Great article. One suggested correction - for the sake of objectivity. Castro had no intention of launching nukes at the United States - at least none that could ever be proven. His aim was to achieve strategic parity in union with the Russians in order to secure Cuba against the ever expected American invasion. While I agree that the US was absolutely correct in preventing this development, it is inflammatory to suggest that Castro had a desire to 'launch' his bombs against the United States in an unprovoked attack. Castro may be many things, but it is precisely his communism and his 'rational' approach to power that differentiates the 'threat' he represented from the threat that regimes like North Korea, Iran and nuclear non-state actors represent. It is a very important distinction to maintain. Our greatest threat lies in the smuggling of a bomb into a major port of the western world by non-state enemy combatants.

Other than this small critique, great article - as always.
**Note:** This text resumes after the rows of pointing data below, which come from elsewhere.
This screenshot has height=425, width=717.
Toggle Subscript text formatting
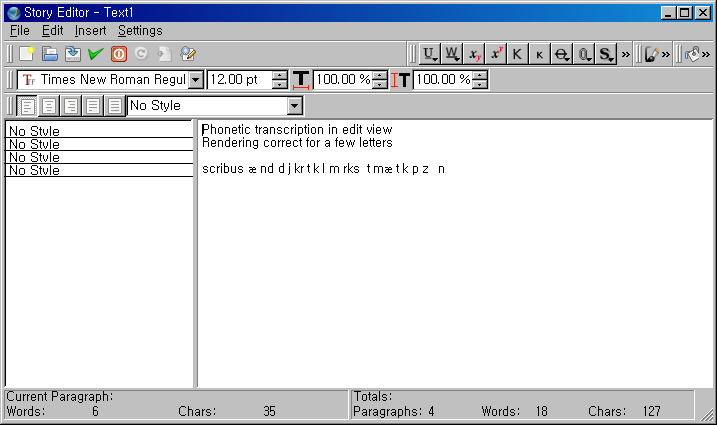click(x=475, y=54)
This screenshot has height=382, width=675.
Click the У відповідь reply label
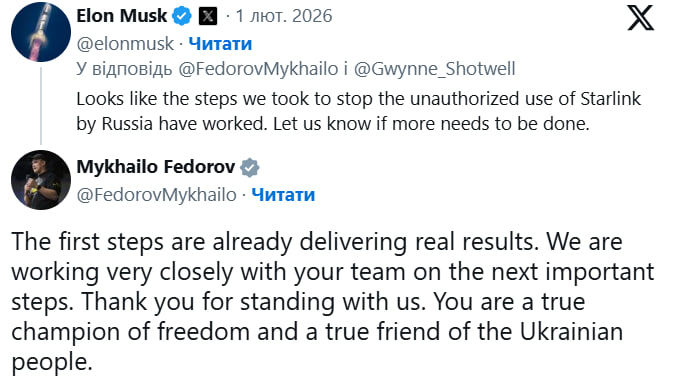tap(124, 69)
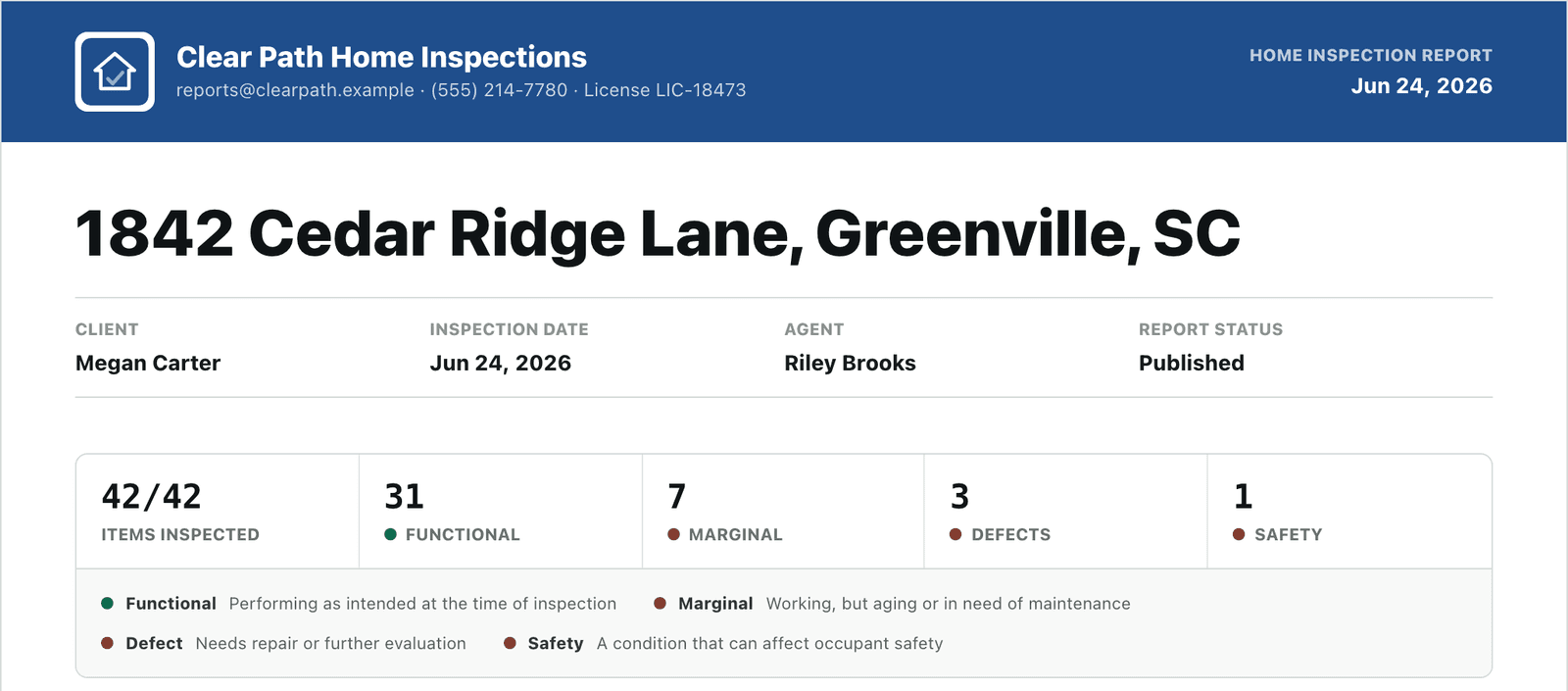
Task: Click the agent name Riley Brooks
Action: [x=850, y=363]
Thanks.

larry smith

This is excerpted from a 1998 Miami Herald article:

Unknown to US intelligence for 30 years, the Soviet Union had sneaked about 100 small nuclear weapons into Cuba at the time of the 1962 missile crisis, in addition to its more powerful strategic missiles.

Cuban President Fidel Castro wanted to keep the tactical weapons -- short-range rockets and airplane bombs -- even after the crisis, and Moscow's defense minister initially ordered his troops to train Cubans in their use.
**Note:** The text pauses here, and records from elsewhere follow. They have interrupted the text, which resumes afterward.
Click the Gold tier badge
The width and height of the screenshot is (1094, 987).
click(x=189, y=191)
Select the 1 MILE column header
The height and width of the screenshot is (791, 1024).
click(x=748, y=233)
But Soviet leader Nikita Khrushchev, horrified that Castro had urged him to launch strategic nuclear missiles against the United States at the height of the crisis, ordered that all the tactical weapons be swiftly removed.

The crisis ended and the last of the tactical warheads was reported returned to the Soviet Union in December 1962, according to documents found by Western and Russian researchers in once-secret Soviet archives.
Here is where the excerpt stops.